### What the task asks:
In your reply, print every line of the listing exactly and omit all images.

### Provided data:
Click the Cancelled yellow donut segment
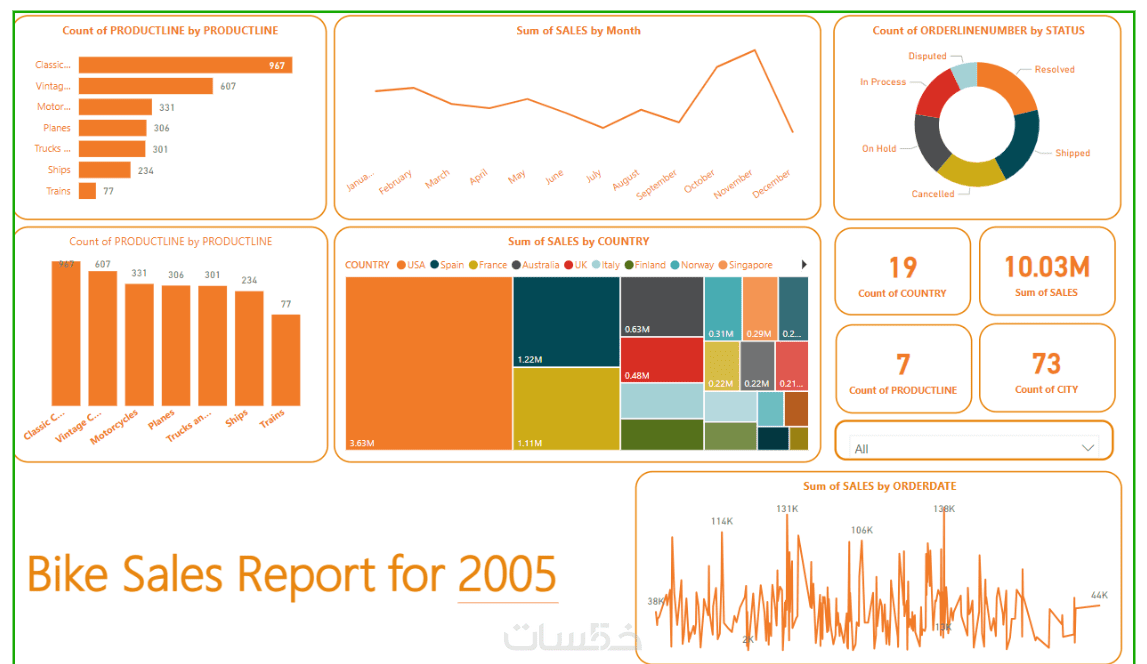(x=971, y=170)
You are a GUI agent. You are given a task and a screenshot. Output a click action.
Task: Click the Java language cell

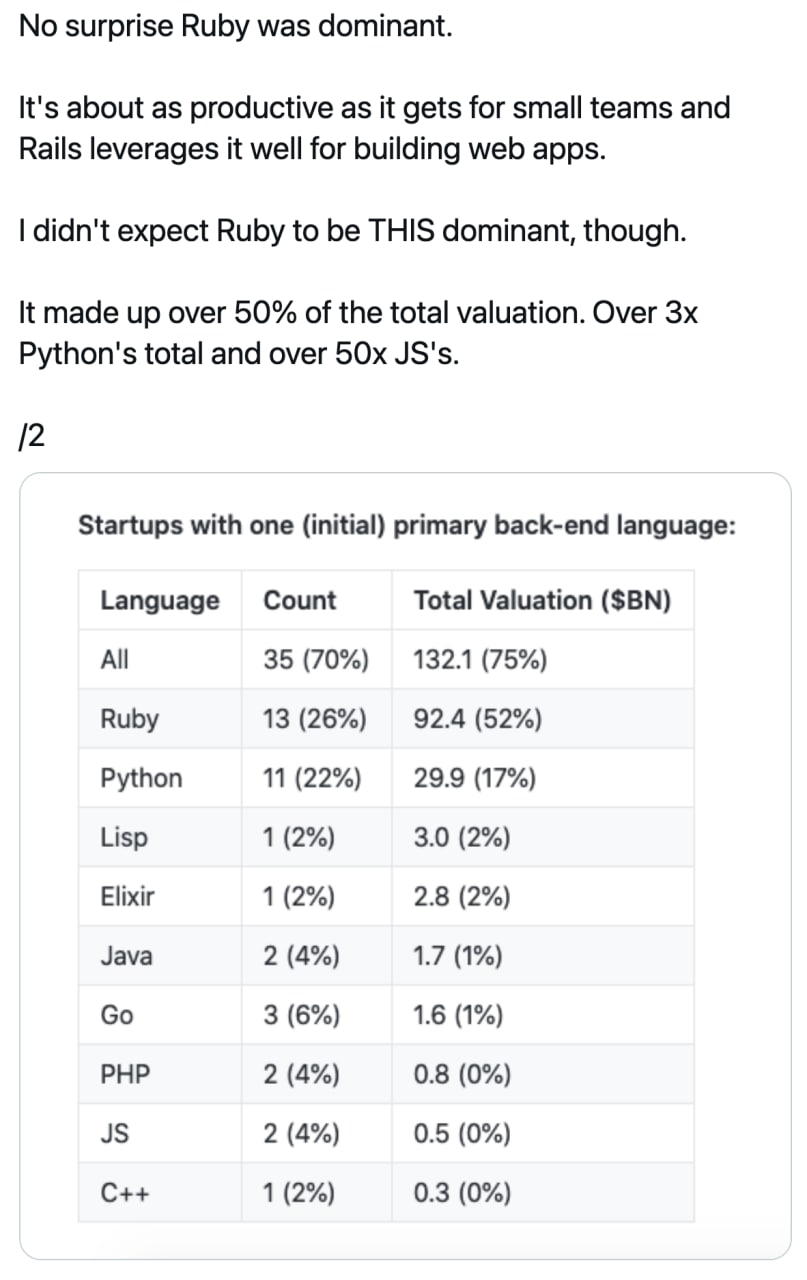160,956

### Reply:
Click the Cancelled yellow donut segment
(x=971, y=170)
You are a GUI agent. You are given a task and a screenshot. Output a click action.
Task: Click the Java language cell

160,956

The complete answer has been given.